Although the Console app provides limited features for accessing your Mac’s log, and the great majority don’t want to go near it, the Unified log has important contents. Among those are reports by Time Machine on its recent backups, and those from XProtect Remediator on its scans to detect and remove malware. It’s also the place where all significant errors and failures should be recorded. Remove the main log files and those all disappear. Apple also may ask for and use recent log records when investigating problems you report to Apple Support or, for developers, using Feedback. Even though you may not want to browse the log yourself, it’s important and not a feature you should throw away.

Housekeeping

Spending a little time every month or so doing the housekeeping on your Mac is an excellent and rewarding investment of your time. When I do this, I like to preserve those logs that might still be significant, including the inevitably copious files written by Adobe’s multitude of services, and anything that still appears to be active. But those that haven’t been modified for the last year or so should be disposable, and any from apps I no longer use can be cleared away without fear. However, I never interfere with the Unified log in /var/db/diagnostics as I know that logd cares for that constantly, and much better than I can.

I’m well aware that many feel that they can delegate the responsibility of housekeeping to an app, now typically one they pay a substantial subscription for. Just as I wouldn’t pay someone to come and work through all my personal papers and records, destroying those that they thought I didn’t need, I will never use an app that does the same with my Macs. If the housekeeping app you use deletes log files, particularly if those could include those of the Unified log, then I’d consider that to be malicious, and proof that the app’s developers don’t understand how macOS works.

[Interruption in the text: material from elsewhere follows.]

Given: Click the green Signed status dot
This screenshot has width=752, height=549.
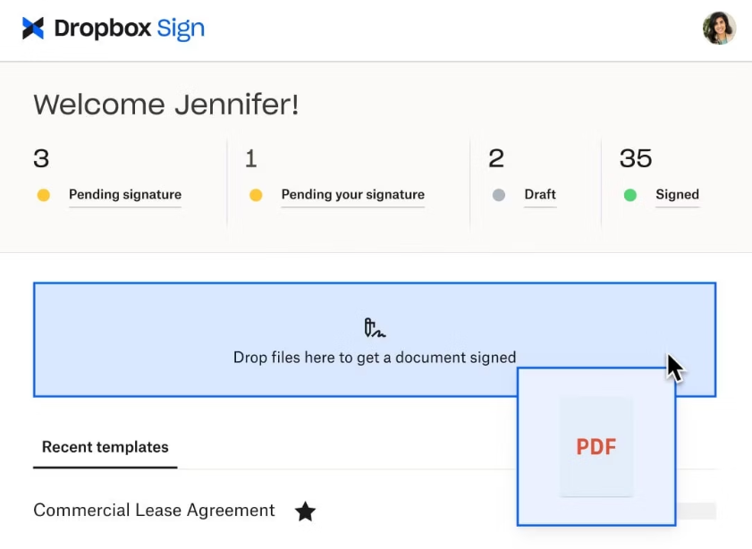Looking at the screenshot, I should (630, 195).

And that’s why some discover that those vital logs have been destroyed, and they can’t run the checks built into several of my apps, including the records of XProtect Remediator’s security scans.

Recommendations

  • Users: perform housekeeping as a routine, particularly on disused and unnecessary logs in ~/Library/Logs. Never interfere with logs stored in /var/db/diagnostics.
  • Developers: avoid writing your own logs. If your software really has to, ensure that it performs its own housekeeping, and inform the user in its documentation.
  • Apple: if the Unified log can’t be unified, improve it and make it fit for purpose.